**Material**
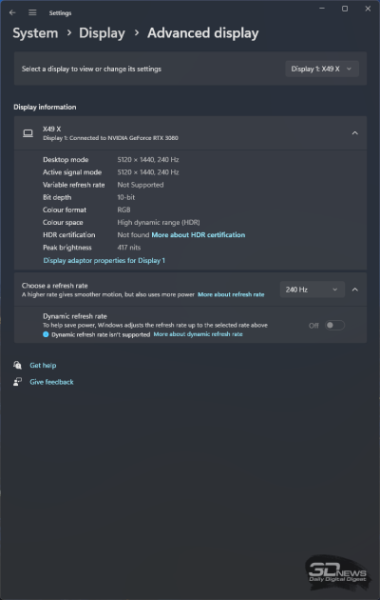Click the blue info dot icon
This screenshot has width=380, height=600.
[x=46, y=334]
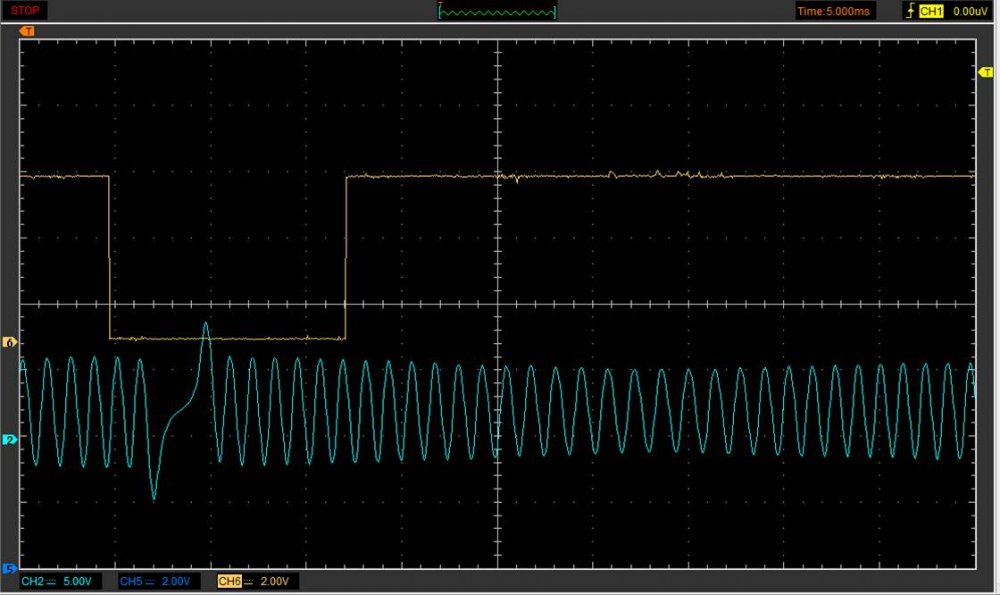Image resolution: width=1000 pixels, height=595 pixels.
Task: Click the CH6 2.00V scale value
Action: tap(275, 581)
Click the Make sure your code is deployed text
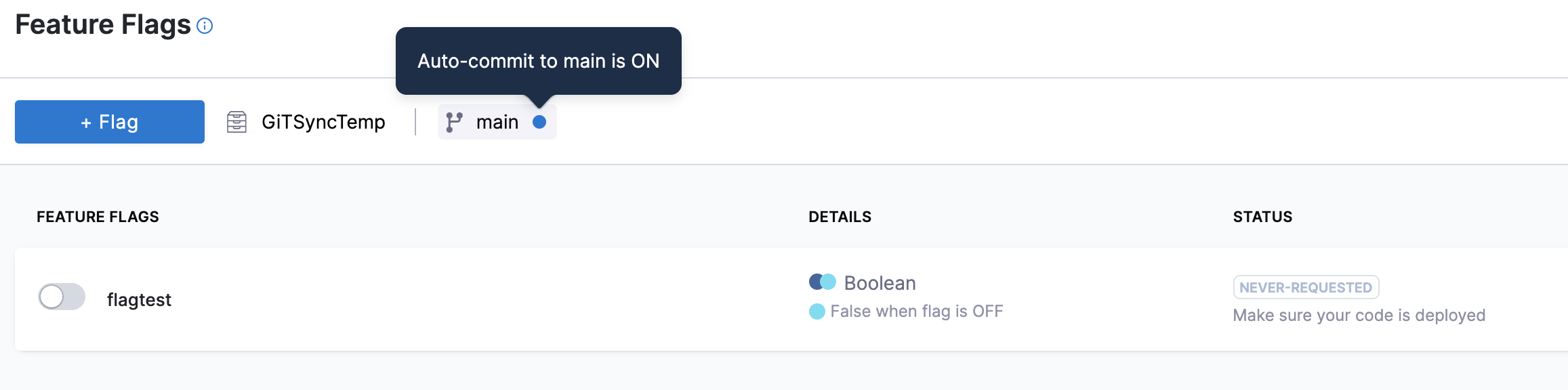This screenshot has height=390, width=1568. 1359,316
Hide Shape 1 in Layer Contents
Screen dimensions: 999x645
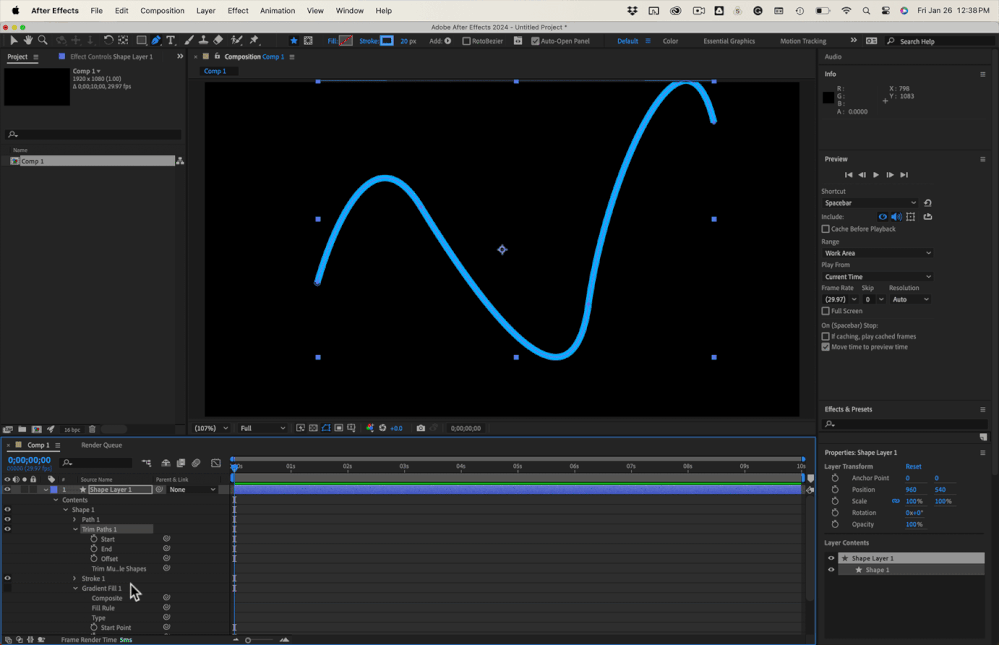[x=831, y=570]
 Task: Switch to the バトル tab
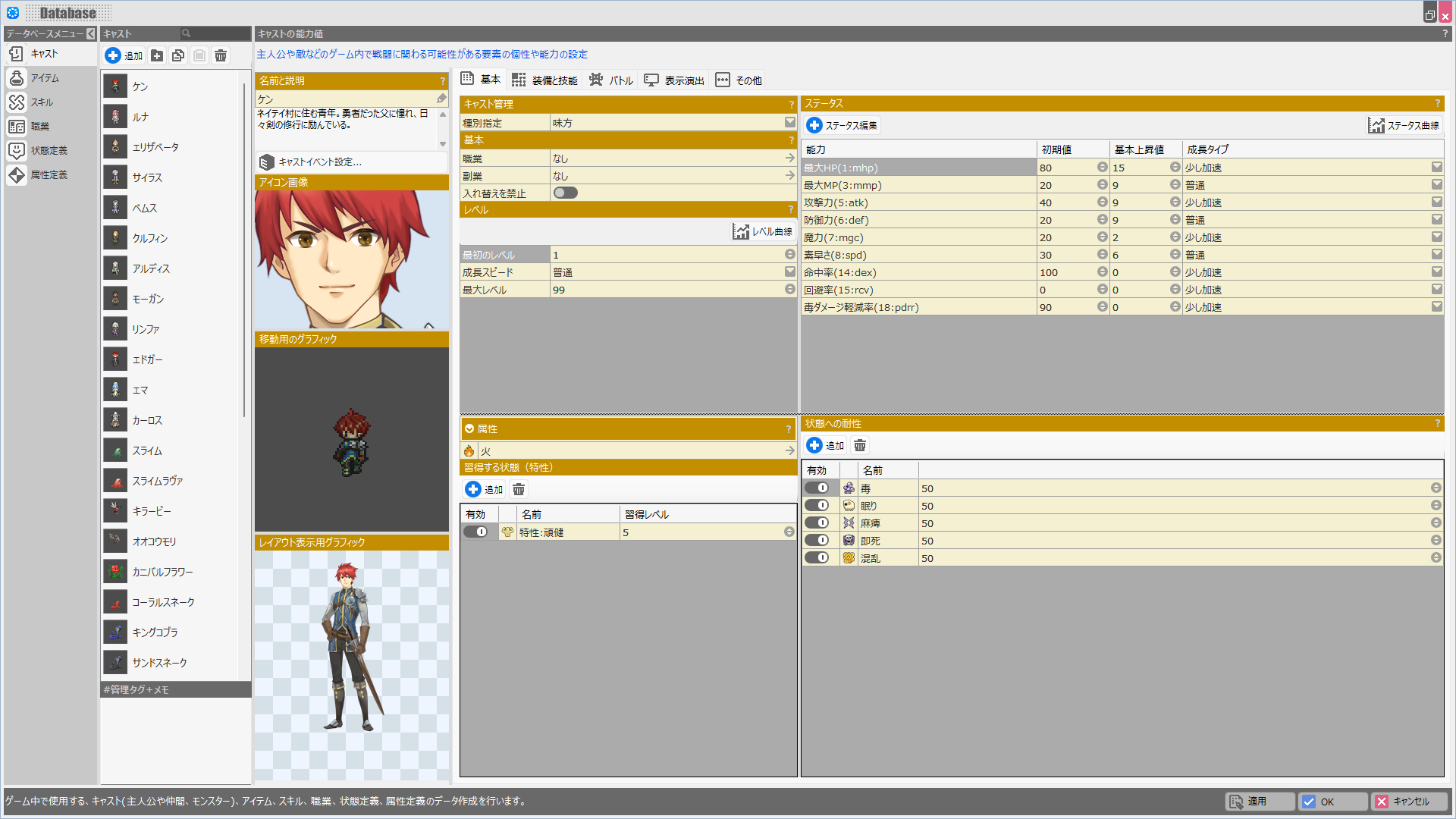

**Challenge**
Reproduce the lines starting with the one that contains "Click the Make" and continuing through the end of the records, both ends included. Leave the pictures out.

**Solution**
Click the Make sure your code is deployed text
This screenshot has height=390, width=1568. 1359,316
Hide Shape 1 in Layer Contents
Screen dimensions: 999x645
[x=831, y=570]
 Task: Switch to the バトル tab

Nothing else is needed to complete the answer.